Small town looking at ambitious 10-year plan
Nancy Yang – Staff
Thursday, July 8, 2004
Downtown Avondale Estates soon could be in for a major change.
A 10-year downtown revitalization plan could be adopted by the Avondale Estates City Commission in the next few months, paving the way for what some residents, business owners and city officials say is much-needed growth and revitalization.
“When I got here, I drove around and saw the city,” City Manager Warren Hutmacher said. “I saw vacant businesses. . . . I thought that needed to change.”
The latest draft was presented at a public hearing June 29 by Tunnell-Spangler-Walsh & Associates, the design and architecture company hired by the city to produce the plan.
A centerpiece of the plan is the relocation and extension of Franklin Street to become downtown’s new main street. Franklin Street runs parallel to North Avondale Road, the current main road.
All along North Avondale Road are empty businesses. At one stretch, four are side by side.
Franklin Street is no better, some say, because it has no sidewalk and there’s not much there, business or residential.
Pamela Burgess, who owns the Professional Touch Hair Salon on North Avondale Road, said the area looks abandoned.
The plan calls for Franklin Street to be pedestrian-friendly, with sidewalks, shops and green space.
The plan also calls for downtown Avondale Estates to feature:
> 73,000 square feet of new retail/restaurant space, mostly for specialty shops.
> 75,000 square feet of new office space.
> 1.51 acres of new park space.
> At least 250 more residential units.
The number of new housing units and businesses has concerned some, particularly longtime Avondale residents.
An original plan produced in April called for 600 residential units, but Hutmacher said residents told the city that was unacceptable.
“They were concerned about density and voting dilution . . . a fear that new people might not be so supportive of current issues . . . and that they would lose control over the city,” he said.
At the same time, many residents have expressed that they don’t want to lose the city’s small-town flavor. Avondale Estates’ population is about 2,600.
Likewise, several residents have questioned whether such a small community can support more businesses, or whether businesses even want to come to such a small town.

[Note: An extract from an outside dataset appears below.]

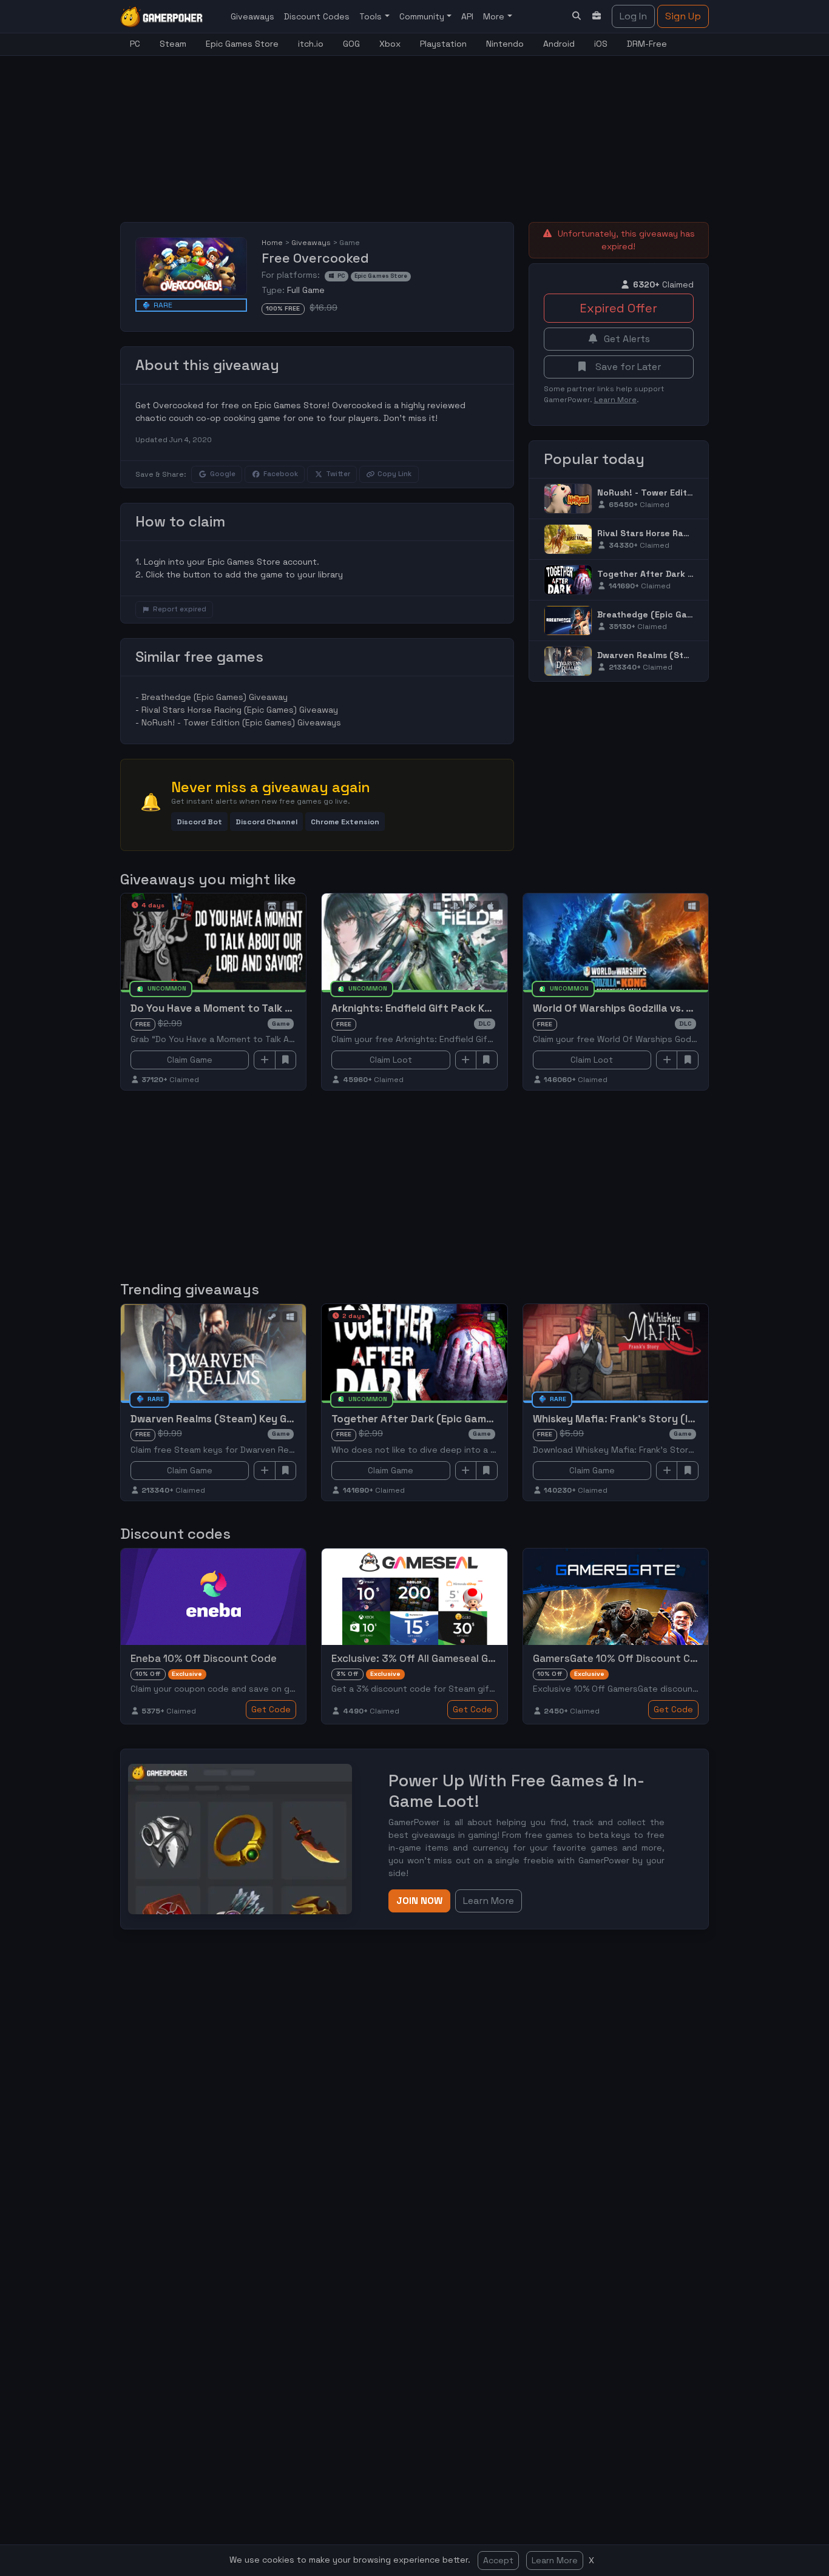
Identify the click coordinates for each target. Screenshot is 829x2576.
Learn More (555, 2560)
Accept (498, 2560)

A final draft, complete with how the city plans to pay for the revitalization and how much it is expected to cost, will be presented to the Board of Commissioners later this month.

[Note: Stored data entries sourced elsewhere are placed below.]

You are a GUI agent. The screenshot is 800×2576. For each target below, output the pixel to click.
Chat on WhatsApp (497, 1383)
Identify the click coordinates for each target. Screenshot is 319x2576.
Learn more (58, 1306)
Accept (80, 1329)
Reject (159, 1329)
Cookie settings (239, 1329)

Hutmacher said the city already has begun looking at possible funding sources, particularly state grants and tax allocation district financing, which uses incremental tax revenue to pay for those improvements.
The city is considering making downtown a tax allocation district. That would allow the city to issue bonds for public improvements. The debt is paid with money generated through rising commercial property values in the district. If the plan is approved, the city’s Downtown Development Authority can begin raising money for the project, Hutmacher said. The first phase of the project would be focused on Franklin Street.
La Piccolina bakery owner Olympia Manning, whose business is on Franklin Street, said the city needs to make sure it strikes a balance between the number of residents and businesses. “I stress moderation,” she said.
Project Video owner Tarriel Covington, whose business is in the Tudor Village, said the city needs the revitalization plan to make Avondale Estates more appealing.
“The city is not a draw,” he said.
Covington is also president of the Avondale Business Association. He said the city needs an anchor, something that will make people want to come there.
Hutmacher said a possible anchor could be moving in right now.
The Academy Theatre, one of the oldest professional theaters in Georgia, on July 1 began the process of moving into the old Tomahawk Printing Co. building behind the Tudor Village.
Managing director Lorenne Fey said the theater’s long-term goals include a performing arts school and a 200-seat performance space in the building. The theater should open by the end of the year, Hutmacher said.
Mayor Jerry McCumber said the addition of the theater should spur more restaurants and other businesses to the downtown because it will draw more visitors to the area.